If you've ever tried to cross any street in India then you already know that Indians tend to view risk a little differently.  I've never attended a mountaineering course in the States or Switzerland so I don't know exactly what their safety guidelines are but I have a feeling they don't order you to free-solo climbing routes, or let you rappel down cliffs without a harness, or pick you up and chuck you off the side of a mountain in order to learn self-arrest.  To be perfectly honest it's one of the reasons I would recommend HMI.  Where else can you short-cut up an ice face without any rope and have your instructors beam approvingly? 

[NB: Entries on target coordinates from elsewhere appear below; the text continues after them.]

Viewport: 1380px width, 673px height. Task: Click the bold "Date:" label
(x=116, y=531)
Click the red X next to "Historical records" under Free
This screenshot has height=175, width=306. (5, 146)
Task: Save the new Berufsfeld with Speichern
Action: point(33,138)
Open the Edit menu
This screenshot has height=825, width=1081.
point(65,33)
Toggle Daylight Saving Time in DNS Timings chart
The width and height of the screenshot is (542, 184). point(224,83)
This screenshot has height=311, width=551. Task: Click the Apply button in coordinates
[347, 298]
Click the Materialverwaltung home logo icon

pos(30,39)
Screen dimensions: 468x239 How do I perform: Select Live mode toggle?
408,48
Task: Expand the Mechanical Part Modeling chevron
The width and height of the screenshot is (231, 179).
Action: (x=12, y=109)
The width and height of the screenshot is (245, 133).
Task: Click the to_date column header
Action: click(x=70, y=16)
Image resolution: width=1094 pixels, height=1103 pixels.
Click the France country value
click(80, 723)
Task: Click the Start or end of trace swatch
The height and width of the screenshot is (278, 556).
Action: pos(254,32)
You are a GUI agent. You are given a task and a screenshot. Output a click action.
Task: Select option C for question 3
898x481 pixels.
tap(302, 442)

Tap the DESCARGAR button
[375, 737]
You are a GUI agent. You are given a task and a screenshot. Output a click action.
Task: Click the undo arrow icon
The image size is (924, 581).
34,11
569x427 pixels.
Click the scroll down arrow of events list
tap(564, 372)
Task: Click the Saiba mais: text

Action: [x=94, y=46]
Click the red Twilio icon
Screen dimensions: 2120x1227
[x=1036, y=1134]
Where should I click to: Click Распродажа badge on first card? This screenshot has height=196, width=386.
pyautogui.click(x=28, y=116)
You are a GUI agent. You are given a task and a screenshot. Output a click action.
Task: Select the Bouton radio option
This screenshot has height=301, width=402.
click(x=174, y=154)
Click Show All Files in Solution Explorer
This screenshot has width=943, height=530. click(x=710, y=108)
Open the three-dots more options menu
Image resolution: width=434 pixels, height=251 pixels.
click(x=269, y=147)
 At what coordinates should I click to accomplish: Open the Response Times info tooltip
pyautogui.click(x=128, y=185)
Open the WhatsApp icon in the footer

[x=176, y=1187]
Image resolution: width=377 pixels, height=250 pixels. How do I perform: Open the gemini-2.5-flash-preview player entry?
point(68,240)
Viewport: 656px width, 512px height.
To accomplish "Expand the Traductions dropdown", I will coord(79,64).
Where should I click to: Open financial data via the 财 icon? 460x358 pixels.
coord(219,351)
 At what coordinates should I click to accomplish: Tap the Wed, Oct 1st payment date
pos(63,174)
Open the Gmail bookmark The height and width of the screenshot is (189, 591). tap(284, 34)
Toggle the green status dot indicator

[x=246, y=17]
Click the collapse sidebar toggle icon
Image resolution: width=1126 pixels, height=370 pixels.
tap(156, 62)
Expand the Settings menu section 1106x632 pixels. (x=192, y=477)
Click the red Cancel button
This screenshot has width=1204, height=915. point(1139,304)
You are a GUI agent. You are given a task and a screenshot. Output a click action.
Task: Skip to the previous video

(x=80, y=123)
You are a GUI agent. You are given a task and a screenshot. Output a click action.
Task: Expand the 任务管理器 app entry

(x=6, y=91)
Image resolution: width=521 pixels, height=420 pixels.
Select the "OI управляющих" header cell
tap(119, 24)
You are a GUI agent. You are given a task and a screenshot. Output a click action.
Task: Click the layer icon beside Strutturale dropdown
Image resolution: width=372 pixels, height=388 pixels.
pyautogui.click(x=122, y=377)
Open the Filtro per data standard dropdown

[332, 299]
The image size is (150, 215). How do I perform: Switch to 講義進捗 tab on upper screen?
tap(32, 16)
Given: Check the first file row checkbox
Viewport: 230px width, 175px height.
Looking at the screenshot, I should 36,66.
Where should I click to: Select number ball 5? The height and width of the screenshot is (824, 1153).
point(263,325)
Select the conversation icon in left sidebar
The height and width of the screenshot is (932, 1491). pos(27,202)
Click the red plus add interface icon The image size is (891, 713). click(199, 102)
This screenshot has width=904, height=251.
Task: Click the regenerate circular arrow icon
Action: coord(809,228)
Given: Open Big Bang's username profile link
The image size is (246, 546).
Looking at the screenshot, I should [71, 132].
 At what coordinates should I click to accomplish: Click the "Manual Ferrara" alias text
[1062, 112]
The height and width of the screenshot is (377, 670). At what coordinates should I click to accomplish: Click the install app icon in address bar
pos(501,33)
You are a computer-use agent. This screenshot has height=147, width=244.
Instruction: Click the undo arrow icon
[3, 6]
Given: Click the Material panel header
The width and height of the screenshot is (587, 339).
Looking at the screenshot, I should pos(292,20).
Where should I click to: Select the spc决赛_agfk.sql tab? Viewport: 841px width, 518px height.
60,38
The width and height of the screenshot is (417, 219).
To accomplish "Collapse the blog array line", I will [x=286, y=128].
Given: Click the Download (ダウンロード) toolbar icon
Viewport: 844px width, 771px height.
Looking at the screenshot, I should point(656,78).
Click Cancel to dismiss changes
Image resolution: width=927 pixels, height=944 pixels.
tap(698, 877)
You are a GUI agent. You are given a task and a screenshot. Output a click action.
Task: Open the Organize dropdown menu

At the end of our time at basecamp good fortune and the head of the whole of HMI whom we affectionately called "Papa Sherpa" were with us and for the first time in several years a Basic Mountaineering Course got to try their hand at summiting the intimidating and technical peak of BC Roy.  We woke up an hour early, at 4, slipped across a frozen valley (literally), and started the slow assault on our long-last acclimated lungs and legs.  Eight hours, seven pitches of rope, and zero breakfasts later I straddled the edge of the highest peak I'd ever climbed (18,000 ft) and looked out over an unending maze of glaciers, ice falls, and jagged ridges.  The weather was the best it had been in over a week.  Thinking back, I am blown away that the instructors were able to take an inexperienced, out of shape group like us, most of whom had never even seen an ice axe and some of which had never even seen a mountain, and somehow pour enough training into us within three weeks to get 51 of us on top of a peak like BC Roy.  Unreal. 


So there it is.  That's my account of HMI Basic 319.  Did I enjoy it?  Sometimes.  Did it turn me into the world's finest mountaineer?  No.  Did the smell of our basecamp dormitory make me queasy?  Yep.  Would I recommend it?  Without hesitation.  













Thanks for reading.  May you climb from peak to peak.